Dana Avenue Triplex, North Avondale
Our story
In 2022, an appraisal on one of our North Avondale properties came in at $359,000. A licensed Ohio Certified General Appraiser reviewed the same property and valued it at $560,000 — a $201,000 gap on a single asset.
That gap wasn't a rounding error. It represented over $120,000 in stripped capital access at standard loan-to-value terms — capital that funds unit rehabs, expands our portfolio, and keeps CMHA/HCV housing stock in good repair.
Our History
We don't talk about this as a story of bias. We talk about it as a story of accuracy — because that's the framework that gets results. Appraisal errors are measurable: missed rental income, undercounted square footage, mismatched comparables. When you document the errors precisely, you build a case that appraisers, lenders, and regulators can't wave away.
That's the standard we hold every valuation to, on every property we own.
Recognition
Our case drew coverage from The New York Times, NPR, WCPO 9, InvestigateTV, and the Cincinnati Enquirer — not because it was unusual, but because it was provable.

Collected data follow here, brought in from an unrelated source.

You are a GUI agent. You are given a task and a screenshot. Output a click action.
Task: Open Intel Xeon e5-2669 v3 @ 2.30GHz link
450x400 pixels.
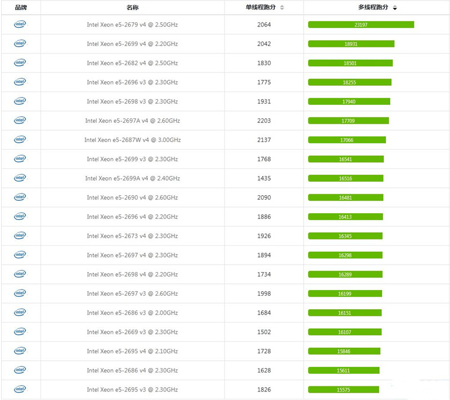[x=132, y=332]
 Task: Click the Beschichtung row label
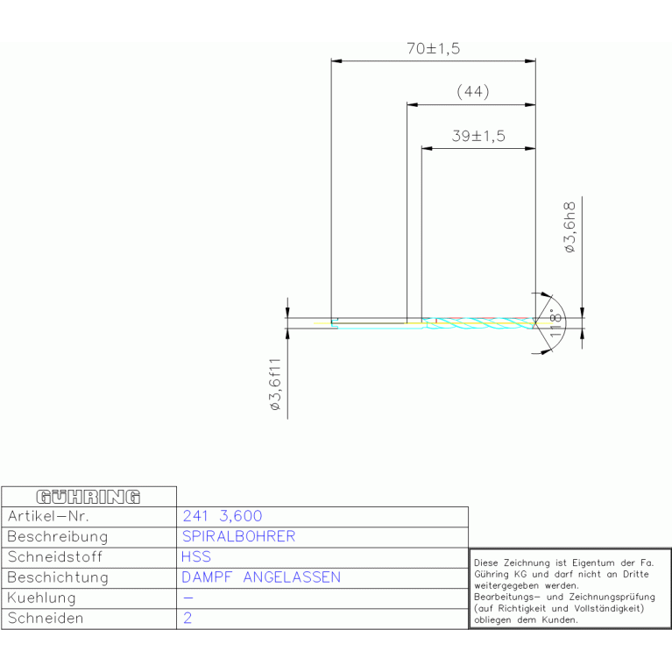(57, 577)
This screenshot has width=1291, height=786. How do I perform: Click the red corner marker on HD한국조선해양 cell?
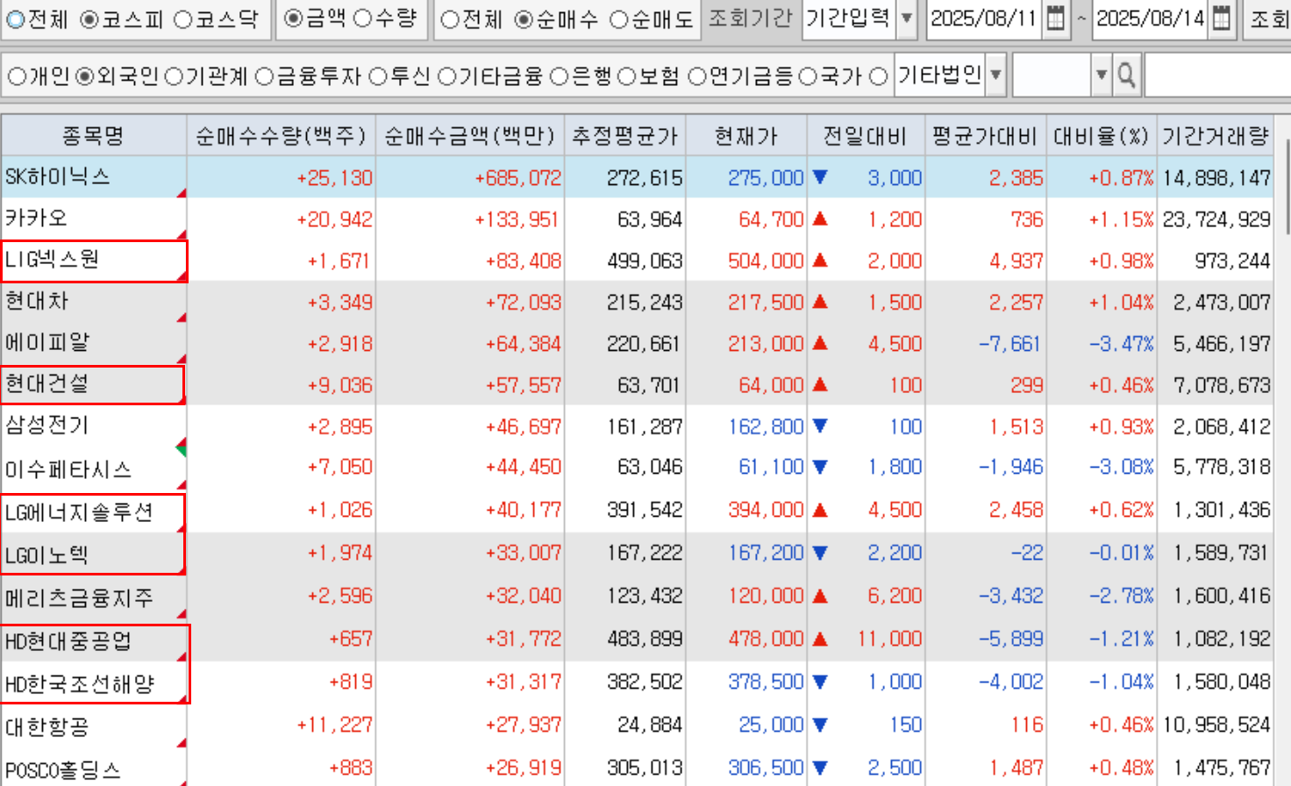pos(182,698)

It's since become part of a broader conversation about appraisal accuracy nationally, including policy discussions grounded in FHFA guidance and long-standing paired-sales valuation methodology.
Why it Matters to Partners
Every property in our portfolio is held to the same standard we fought for: verified numbers, not assumed ones. Partners who work with Horton Visionary Properties get an operator who has already proven, publicly, that he checks the math.